> [Assignment A]: Summarize the mailing-list post in two sentences.
> [Assignment B]: Revise the mailing-list post between "--On Saturday, October" and "value was different.", inclusive, replacing "atom identifier" with "atom index".
> [Assignment C]: Write a continuation of the mailing-list post that begins after its final sentence.

> [Excerpted text]:
BEGIN

Nothingness

Erik Pearson erik@REDACTED
Sat Oct 27 17:43:26 CEST 2001


Aye, the rub: this is a mnesia table on disk, where atoms are stored as 
binaries.

--On Saturday, October 27, 2001 4:56 PM +0200 Robert Virding 
<rv@REDACTED> wrote:

> Why all this?
>
> As you state at the end 'undefined' is just an atom.  This means that
> its storage IS efficient in a mnesia table, at least for tables in
> memory, and the length of the atom is irrelevant.  All that is stored
> is an atom identifier.
>
> I suppose we could have called the atom '$undefined$' or some such to
> make it a little more clear that this value was different.

That might have been helpful --

Is there a technical reason why there could not be a special type of term 
-- not an atom, a list, or anything else -- which means 'undefined'?

END

> [Given material]:
BEGIN

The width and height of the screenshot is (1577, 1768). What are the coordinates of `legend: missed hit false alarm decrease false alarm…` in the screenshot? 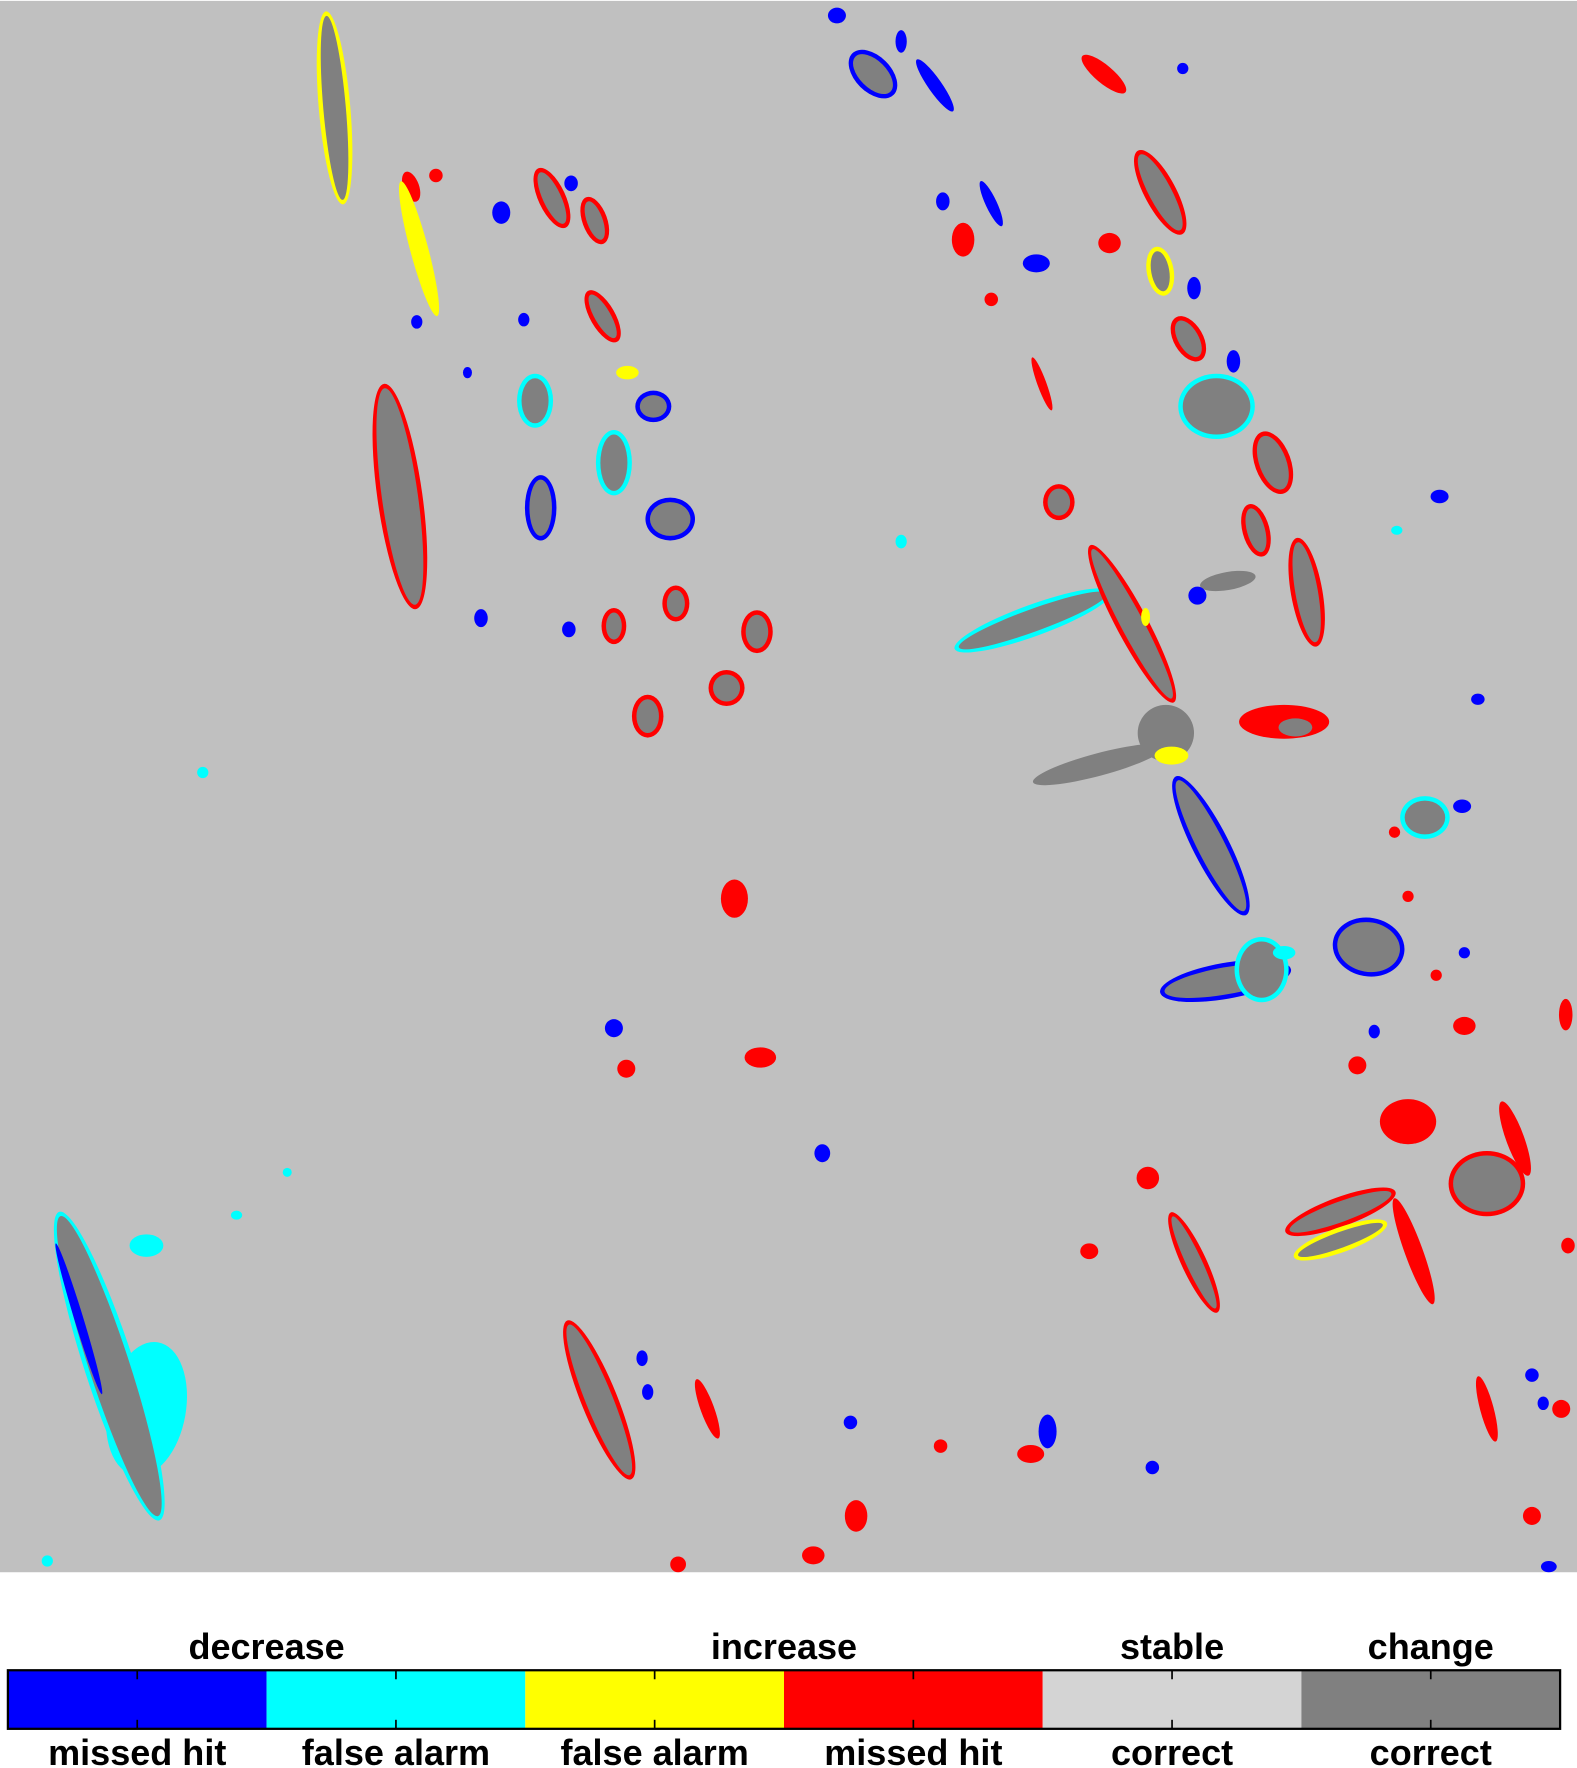 It's located at (784, 1697).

END

> [Task output A]: Erik Pearson points out that the Mnesia table in question is on disk, where atoms are stored as binaries, in reply to Robert Virding's argument that storing the atom 'undefined' is efficient because only an atom identifier is kept, at least for tables in memory. Pearson agrees that a name such as '$undefined$' might have been helpful and asks whether there is a technical reason a special type of term, neither an atom nor a list, could not mean 'undefined'.

> [Task output B]:
--On Saturday, October 27, 2001 4:56 PM +0200 Robert Virding 
<rv@REDACTED> wrote:

> Why all this?
>
> As you state at the end 'undefined' is just an atom.  This means that
> its storage IS efficient in a mnesia table, at least for tables in
> memory, and the length of the atom is irrelevant.  All that is stored
> is an atom index.
>
> I suppose we could have called the atom '$undefined$' or some such to
> make it a little more clear that this value was different.

> [Task output C]:
It could be detectable with the function "is_undefined/1" or 
"is_defined/1", and set with "undefined/0"... perhaps would need its own 
printable representation... could have its own binary transformation...


Erik.

>
> Robert
>
> Erik Pearson <erik@REDACTED> writes:
>> Or this:
>>
>> -module(undef).
>> -record(undef,{x}}.
>> -export(undef/0).
>> undef() -> (#undef{})#undef.x.
>>
>> Then if you do:
>>
>> c("undef").
>> is_atom(undef:undef()).
>> true
>>
>> And if you further explore, e.g.
>>
>> size(atom_to_binary(undef:undef())).
>> 13
>>
>> you'll find that all that is really returned is the atom 'undefined'.
>> Not  very exciting :(
>>
>> However, 'undefined' is used throughout the otp (over 2K occurrences in
>> the  erl source for lib) -- if you grep through the sources it is used
>> everywhere. There is one entry in the spec for 'undefined', and it is
>> uneventful. Alas, 'undefined' is just a regular atom, and a long one at
>> that, so unsuitable for storage in a mnesia table.
>>
>> Erik.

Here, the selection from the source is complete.